(Documento sorgente):
☆ ☆ ☆ ☆ ☆
La vicenda giudiziaria
La prima richiesta di arresto di Watson da parte del Giappone risale al 2012 – quale “red notice” dell’Interpol – per poi giungere a quella dello scorso giugno rivolta alla Danimarca.
I fatti risalgono al febbraio 2010 e riguardano un’operazione anti-baleniere in Antartide. Le accuse formulate sono tre: lesioni personali; intrusione in imbarcazioni e danni alle proprietà; cospirazione.
Secondo il primo capo di imputazione, l’11 febbraio 2010 un membro dell’equipaggio della baleniera giapponese Shonan Maru 2 fu ferito da una bomba puzzolente non letale. Una tesi smentita dalla difesa, in possesso di filmati girati da un elicottero e da un gommone che il tribunale ha rifiutato di vedere, a differenza del video di parte giapponese della durata di quattro minuti.
In base a questi, secondo il team legale di Watson si appurerebbe che due membri della Shonan Maru 2 avrebbero attaccato con spray al peperoncino quattro attivisti a bordo di un gommone e sarebbero stati feriti con la loro stessa arma, a causa del vento contrario. Dai video si vedrebbe inoltre che il marinaio ferito non si trovava sul lato della nave laddove avrebbe dovuto essere secondo la ricostruzione giapponese.
In merito al secondo capo d’imputazione, il 15 febbraio 2010 l’attivista neozelandese Peter Bethune tagliò una piccola rete per salire a bordo della Shonan Maru 2 e chiedere al suo capitano il rimborso per aver speronato, tagliato in due e fatto affondare il trimarano ultraveloce Ady Gil di Sea Shepherd.
Bethune fu arrestato, scontò quattro mesi di prigione ed ottenne la sospensione condizionale della pena a due anni di reclusione. Durante la detenzione, Bethune confessò di esser salito a bordo della baleniera su ordine di Watson, per poi rivelare in seguito di esser stato costretto dalle autorità giapponesi a rilasciare tale dichiarazione. La difesa di Watson specifica inoltre che per quanto riguarda il secondo capo d’imputazione la detenzione è del tutto immotivata, perché si tratta di un’accusa che in ogni caso prevede solo una multa secondo la legge giapponese.
☆ ☆ ☆ ☆ ☆
(Contenuto dei dati):

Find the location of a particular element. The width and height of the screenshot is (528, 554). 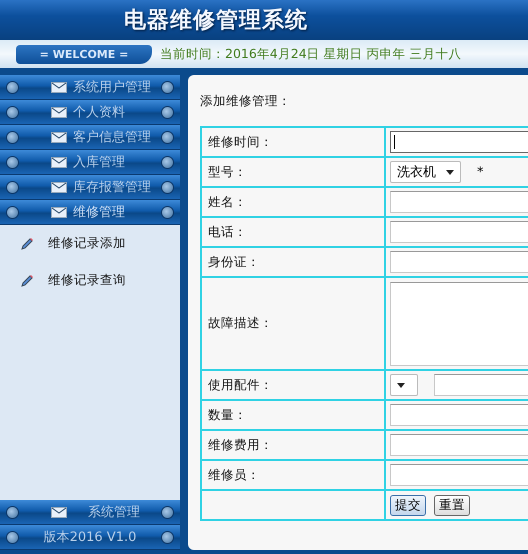

menu-item: 系统管理 is located at coordinates (90, 512).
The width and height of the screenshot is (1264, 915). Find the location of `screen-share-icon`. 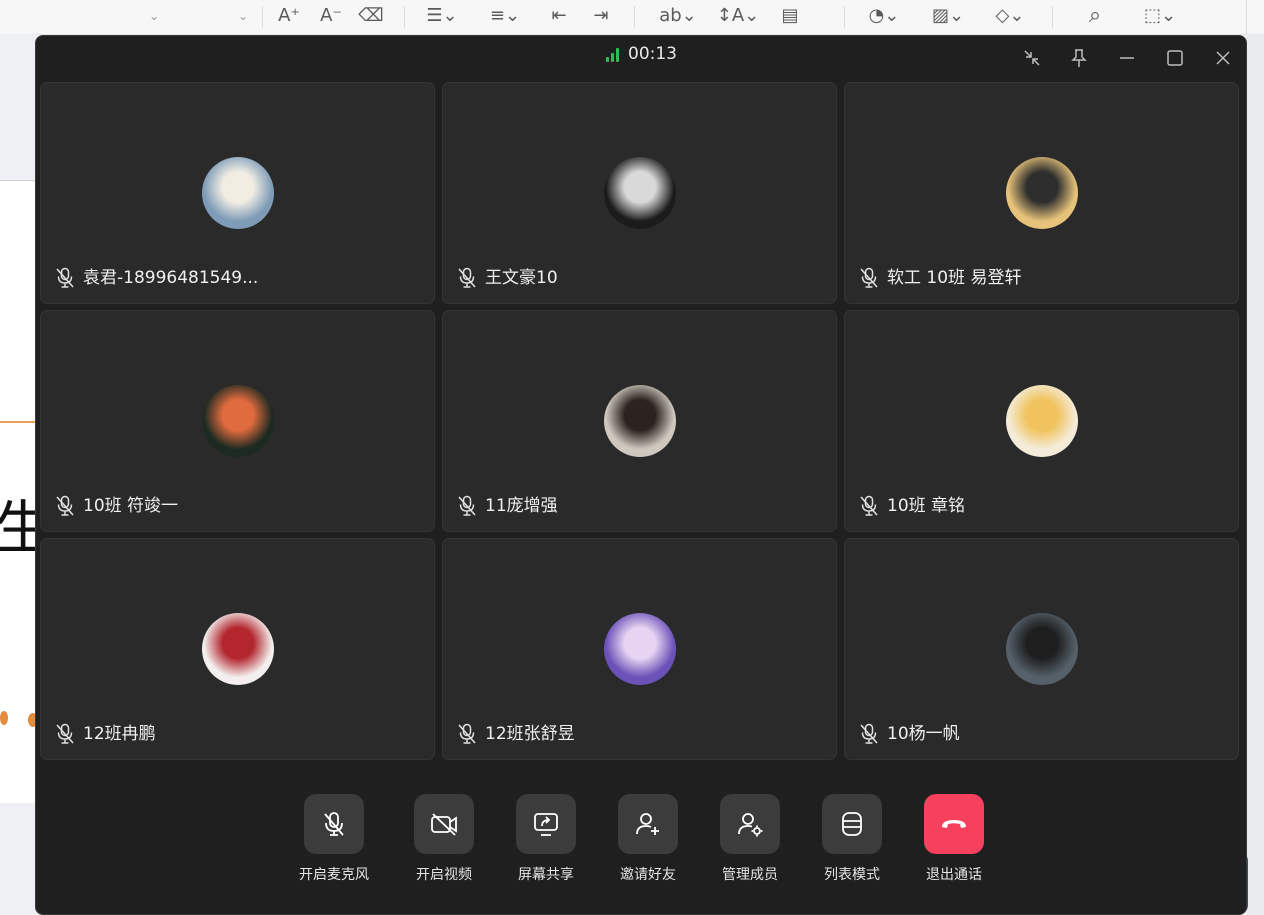

screen-share-icon is located at coordinates (546, 824).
☆ ☆ ☆ ☆ ☆
(Richiesta 1):
Ricopia dal documento sorgente il passo che comincia con "In merito al" e prosegue fino a "di Sea Shepherd.", senza cambiare nulla.
(Richiesta 2):
Elenca tutte le accuse formulate contro Watson secondo il documento sorgente.

(Risposta finale 1):
In merito al secondo capo d’imputazione, il 15 febbraio 2010 l’attivista neozelandese Peter Bethune tagliò una piccola rete per salire a bordo della Shonan Maru 2 e chiedere al suo capitano il rimborso per aver speronato, tagliato in due e fatto affondare il trimarano ultraveloce Ady Gil di Sea Shepherd.

(Risposta finale 2):
- lesioni personali
- intrusione in imbarcazioni e danni alle proprietà
- cospirazione